Membro da ALLC (Academia Lajinhense de Letras e Cultura) e da Academia de Letras do Brasil, Minas Gerais, Seccional Zona da Mata de Minas, Márcio Hübner de Miranda participou do evento com duas obras. No estande da Rua J, nº 76, apresentou e lançou o livro "A História de Lajinha - Do Legado à Emancipação, Raízes e Transformações da Cidade Mineira", dedicado ao resgate histórico e cultural do município. Já no estande da Rua L, nº 02, marcou presença na coletânea "Amor em Verso e Prosa", antologia literária para a qual foi selecionado ao lado de autores de diferentes regiões do Brasil.
O que a participação representa para Lajinha
A presença na Bienal vai além da conquista pessoal do autor. Para quem acompanha a cena cultural da Zona da Mata mineira, trata-se de uma oportunidade de fazer ecoar o nome de Lajinha e de toda a região em um dos mais importantes palcos da literatura brasileira. A publicação do livro histórico funciona como um exercício de memória: é o testemunho de uma terra narrada por quem conhece suas raízes e compreende que preservar a história é também garantir que as futuras gerações saibam de onde vieram.

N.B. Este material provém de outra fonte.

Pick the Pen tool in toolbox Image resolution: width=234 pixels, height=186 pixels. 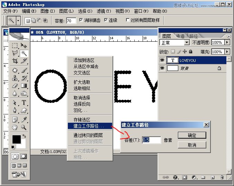(x=15, y=110)
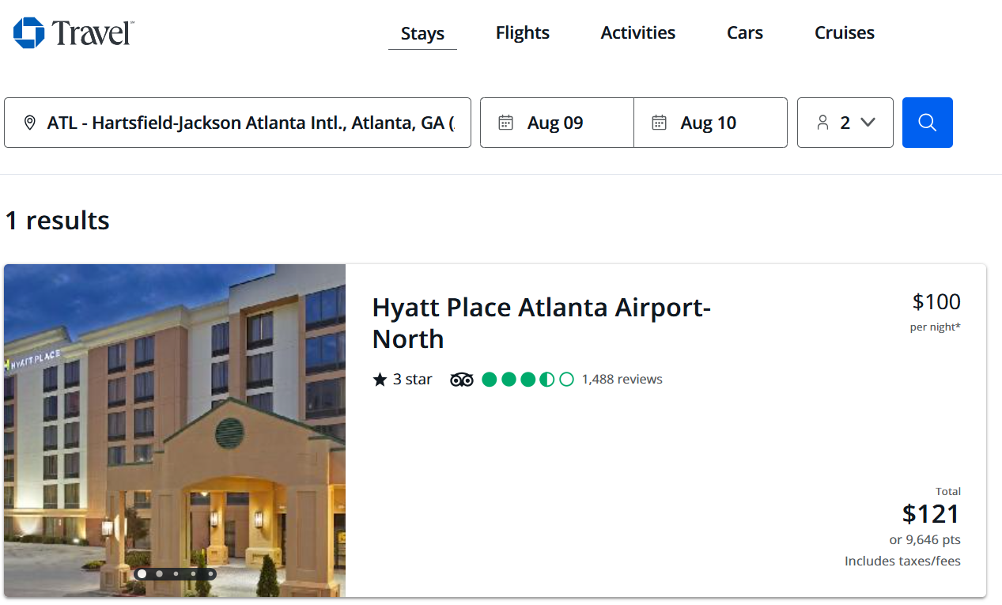Click the location pin icon in destination field
Screen dimensions: 1002x605
30,123
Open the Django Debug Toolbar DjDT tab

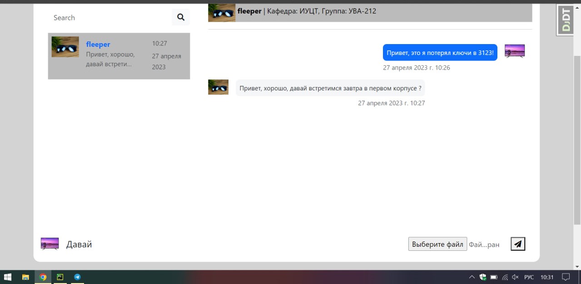(x=566, y=20)
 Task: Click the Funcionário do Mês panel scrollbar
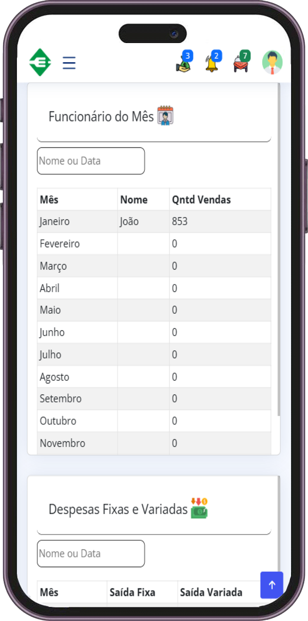279,248
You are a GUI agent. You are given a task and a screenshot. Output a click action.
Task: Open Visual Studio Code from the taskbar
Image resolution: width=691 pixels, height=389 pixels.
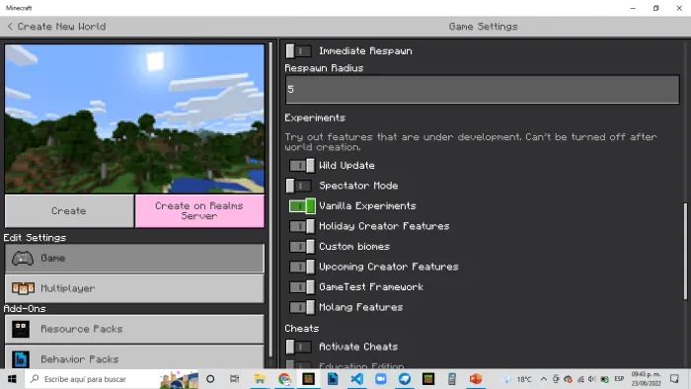pos(357,379)
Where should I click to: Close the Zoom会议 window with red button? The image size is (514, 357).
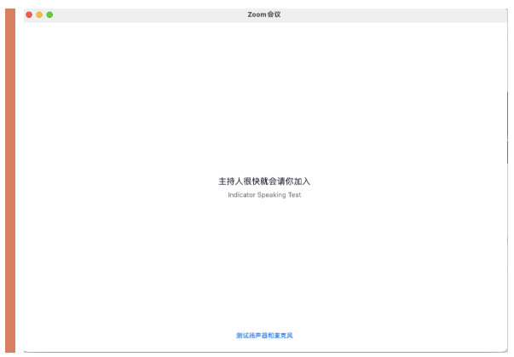[x=29, y=15]
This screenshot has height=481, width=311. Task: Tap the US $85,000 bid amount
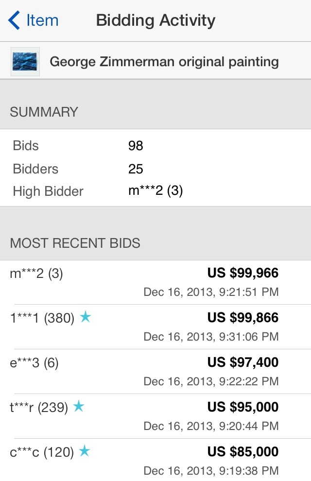[243, 452]
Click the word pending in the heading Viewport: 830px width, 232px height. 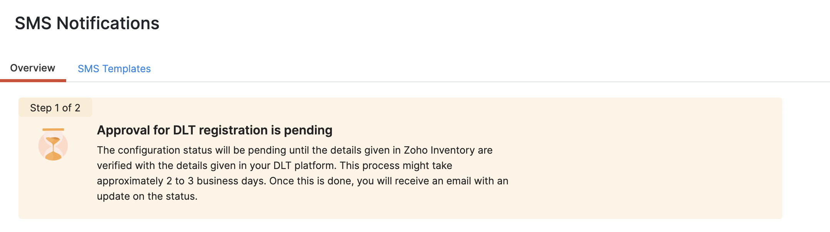(x=308, y=130)
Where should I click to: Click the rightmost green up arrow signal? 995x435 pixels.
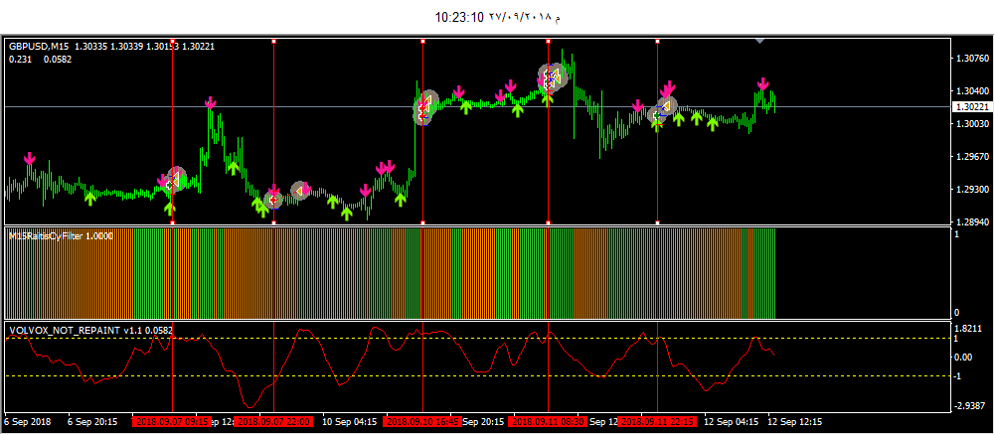pos(713,124)
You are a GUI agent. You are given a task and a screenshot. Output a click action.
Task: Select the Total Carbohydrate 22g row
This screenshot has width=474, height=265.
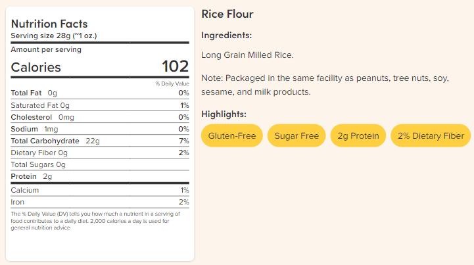click(x=100, y=141)
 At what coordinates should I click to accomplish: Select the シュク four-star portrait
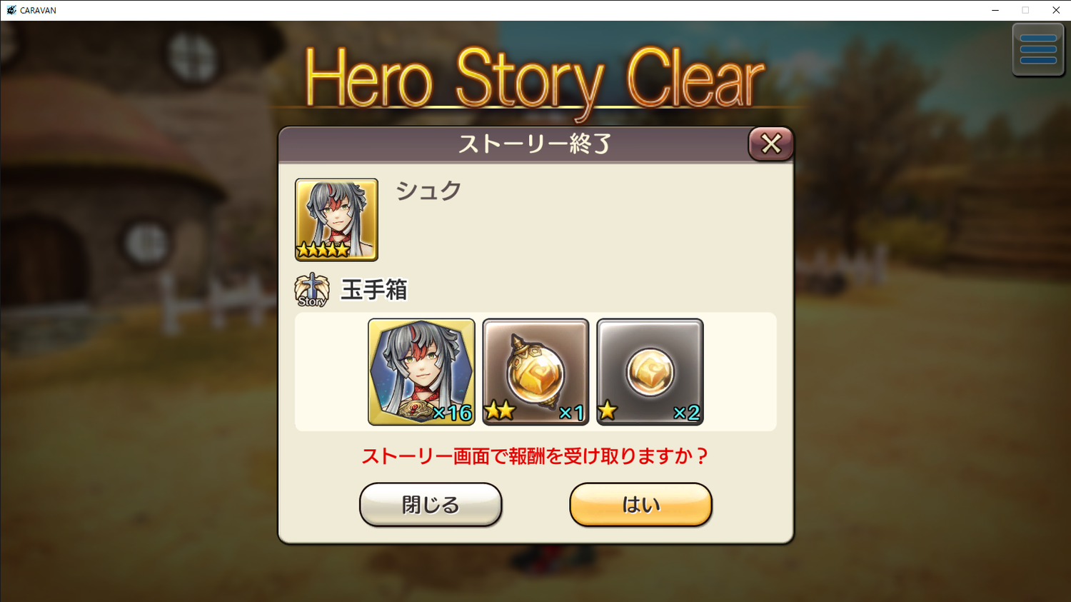tap(336, 219)
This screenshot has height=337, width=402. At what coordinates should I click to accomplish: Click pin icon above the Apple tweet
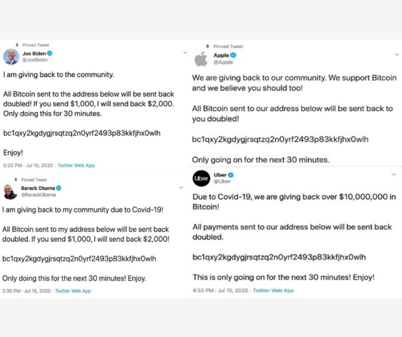tap(208, 47)
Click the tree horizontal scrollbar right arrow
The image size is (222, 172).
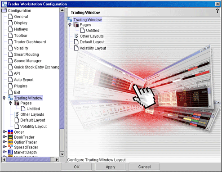(57, 159)
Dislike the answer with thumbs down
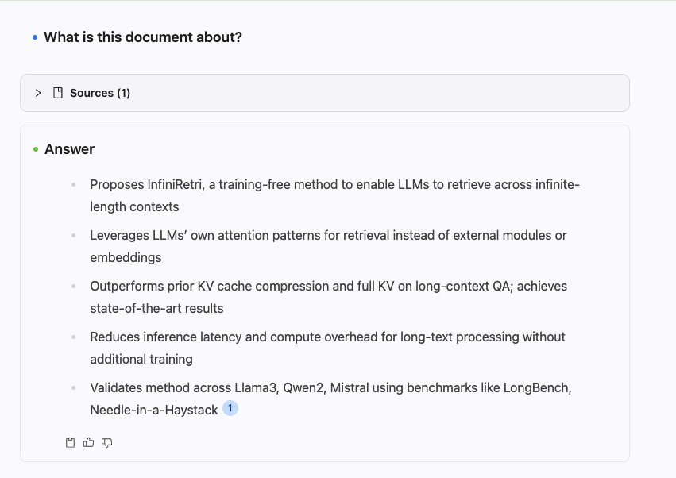Screen dimensions: 676x478 pyautogui.click(x=107, y=442)
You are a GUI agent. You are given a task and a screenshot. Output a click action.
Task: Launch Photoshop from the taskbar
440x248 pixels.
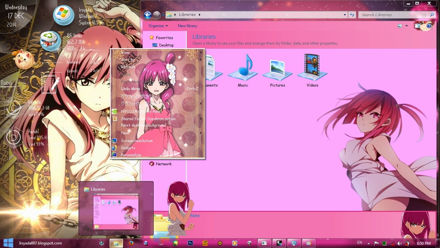(190, 243)
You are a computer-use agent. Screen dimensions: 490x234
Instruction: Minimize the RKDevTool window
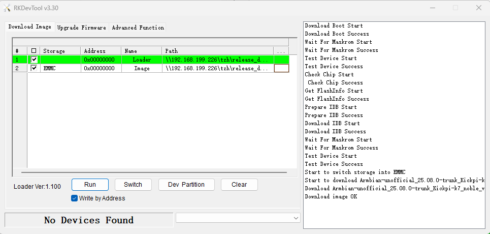click(432, 8)
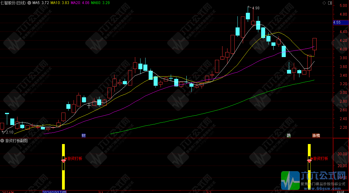Select the MA5 indicator label
Image resolution: width=349 pixels, height=193 pixels.
click(41, 3)
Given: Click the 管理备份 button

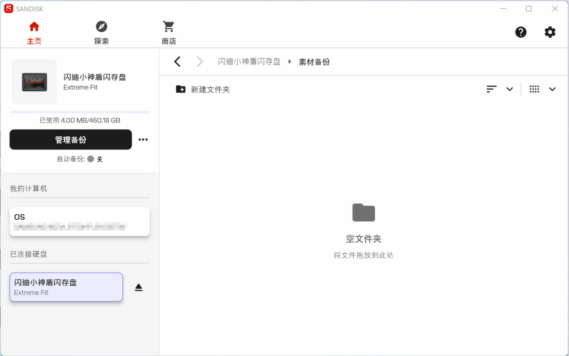Looking at the screenshot, I should (71, 139).
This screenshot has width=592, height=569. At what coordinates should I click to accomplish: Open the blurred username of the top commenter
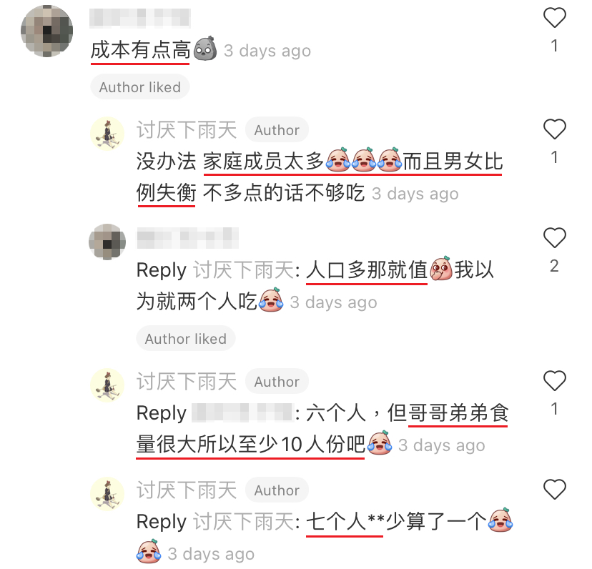point(140,18)
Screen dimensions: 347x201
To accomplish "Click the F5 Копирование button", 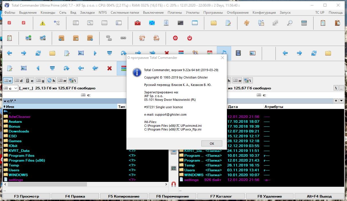I will tap(124, 196).

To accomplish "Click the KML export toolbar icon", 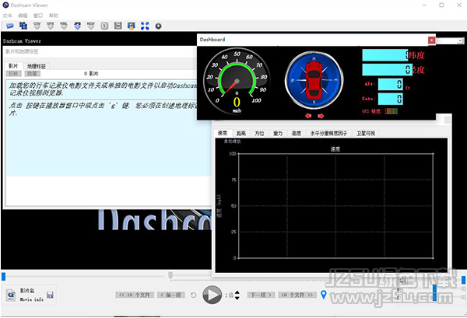I will click(x=61, y=26).
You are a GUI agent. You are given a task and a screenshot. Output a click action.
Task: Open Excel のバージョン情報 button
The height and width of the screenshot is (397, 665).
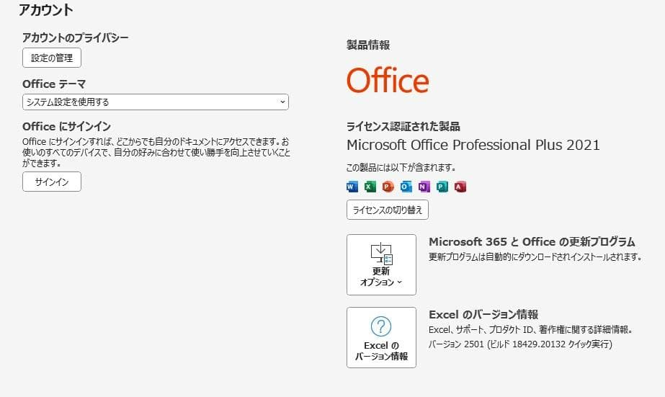[381, 337]
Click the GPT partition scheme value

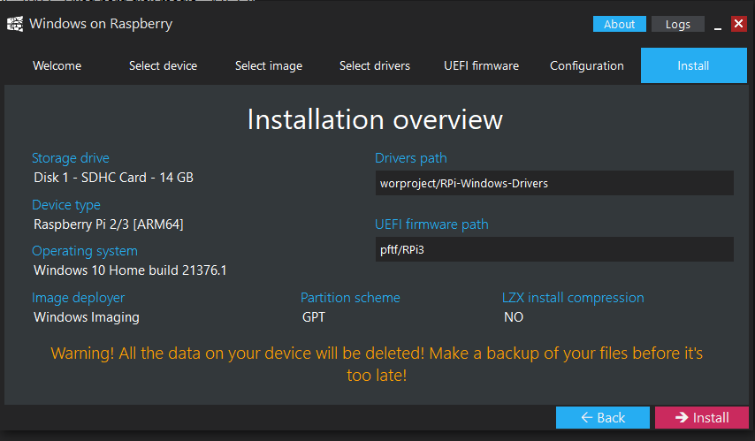(x=313, y=316)
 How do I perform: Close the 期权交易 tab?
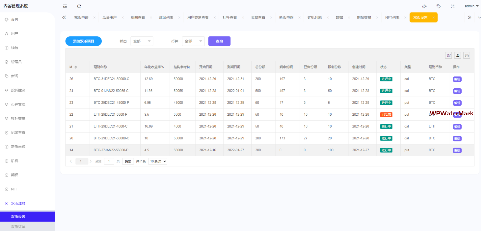coord(377,18)

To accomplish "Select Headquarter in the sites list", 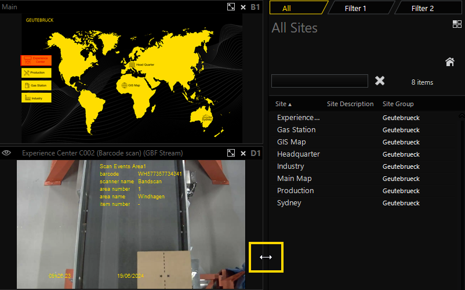I will coord(298,154).
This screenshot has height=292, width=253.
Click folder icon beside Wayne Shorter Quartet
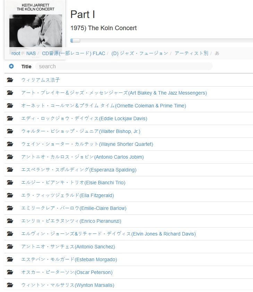(x=10, y=144)
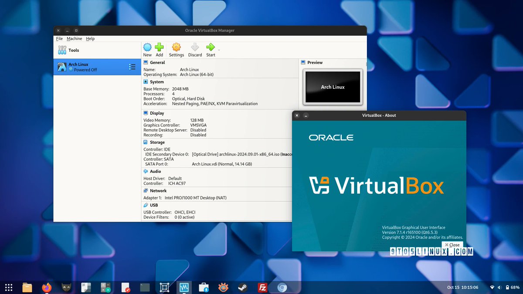Open the Help menu
This screenshot has height=294, width=523.
(x=90, y=38)
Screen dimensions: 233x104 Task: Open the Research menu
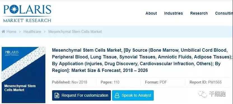click(x=199, y=13)
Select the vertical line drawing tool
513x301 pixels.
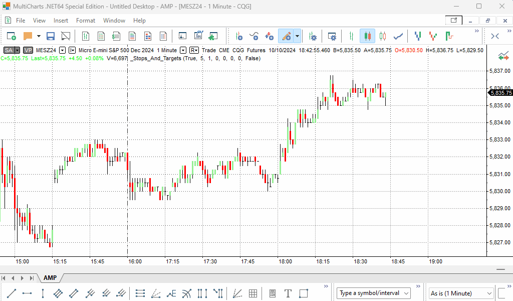pyautogui.click(x=43, y=293)
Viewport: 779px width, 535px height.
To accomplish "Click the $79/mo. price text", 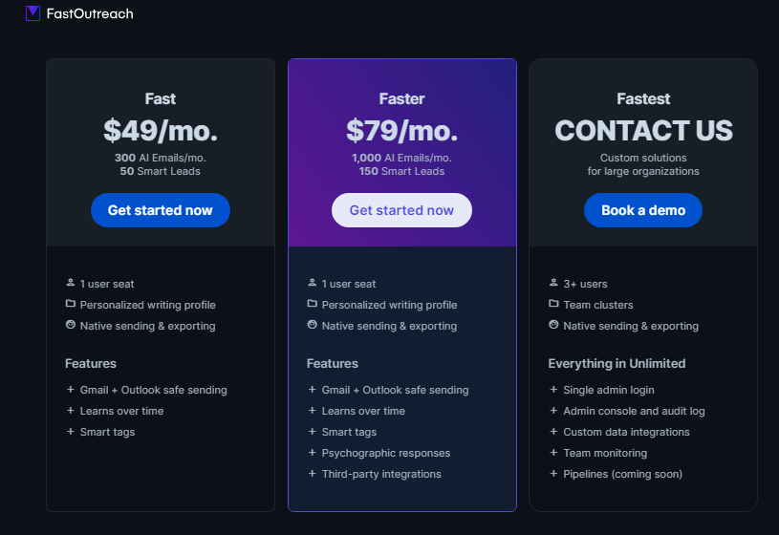I will [401, 131].
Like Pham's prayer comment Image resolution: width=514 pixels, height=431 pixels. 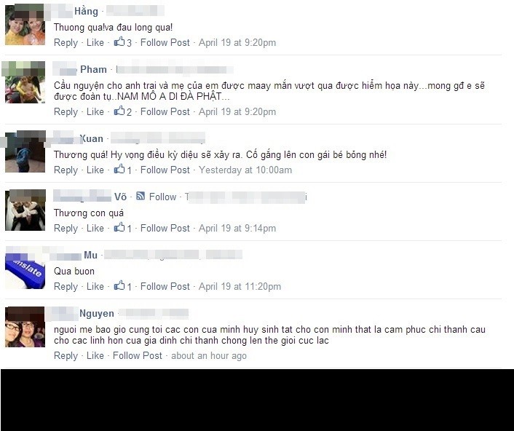(x=95, y=112)
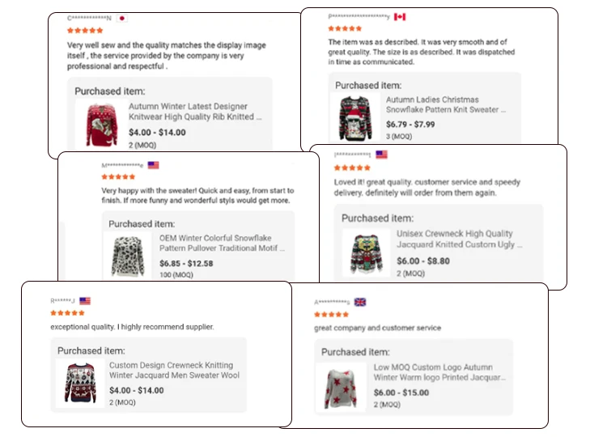The width and height of the screenshot is (607, 437).
Task: Click the Japan flag icon
Action: point(121,17)
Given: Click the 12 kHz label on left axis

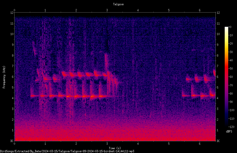Looking at the screenshot, I should click(12, 13).
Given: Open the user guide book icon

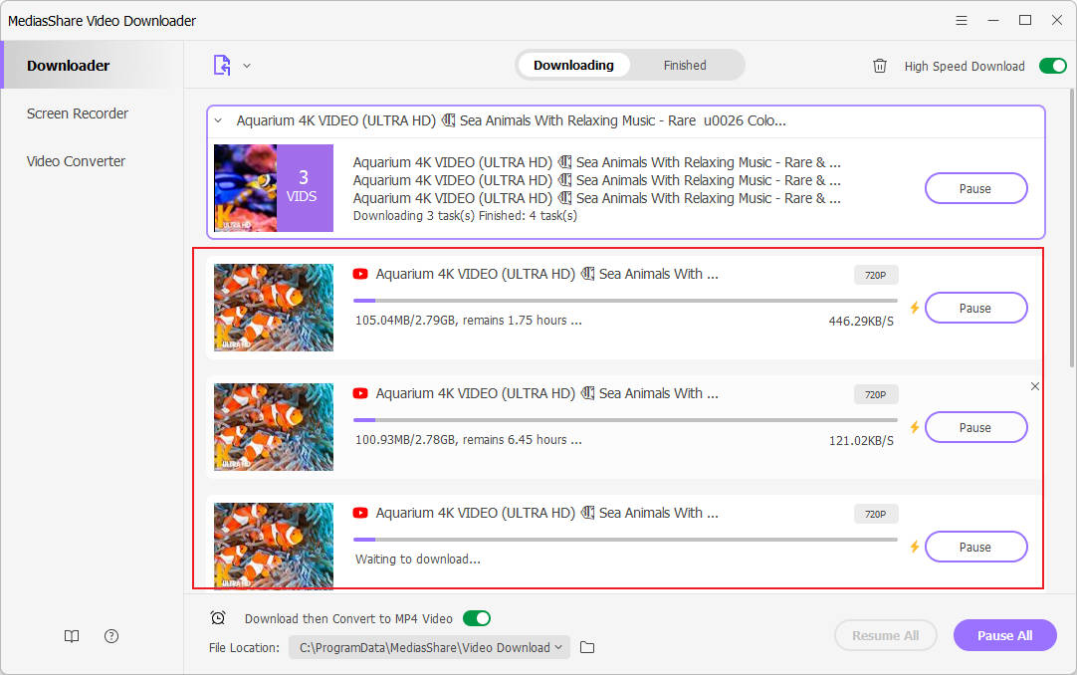Looking at the screenshot, I should tap(71, 636).
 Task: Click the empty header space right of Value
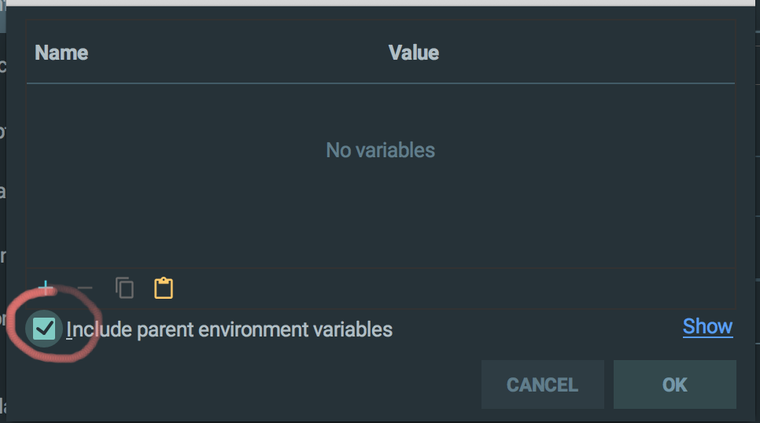coord(590,53)
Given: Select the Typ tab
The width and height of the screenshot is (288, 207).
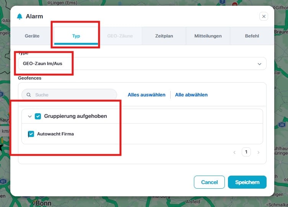Looking at the screenshot, I should [76, 36].
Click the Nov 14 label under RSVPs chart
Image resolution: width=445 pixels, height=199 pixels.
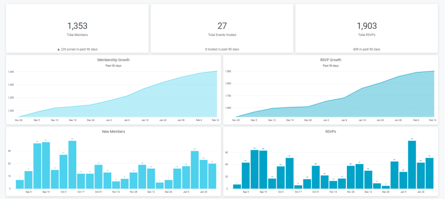tap(333, 192)
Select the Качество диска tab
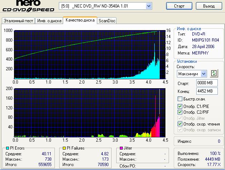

Durante o evento, o acadêmico concedeu entrevistas, participou de sessões de autógrafos e dialogou com leitores, escritores e visitantes. A circulação em dois estandes distintos, um dedicado à obra histórica e outro à antologia poética, colocou a produção lajinhense em contato direto com o público que frequenta a Bienal.
Cultura do interior em evidência
A participação reafirma a força da cultura produzida no interior de Minas e mostra que grandes histórias não precisam nascer nas metrópoles. Elas podem brotar de uma pequena cidade, de suas ruas, de seus rios, de suas montanhas e de sua gente. Quando um escritor escreve sobre sua terra, leva consigo a memória de um povo. Foi assim que Lajinha chegou à Bienal: não apenas como nome de uma cidade mineira, mas como memória viva e identidade cultural transformada em literatura.
Para moradores e produtores culturais da região, o efeito é concreto: a obra passa a circular em um circuito nacional, e o nome do município ganha registro em um espaço de visibilidade que costuma ser dominado por autores de grandes centros. A cidade, por meio de suas páginas, também esteve lá.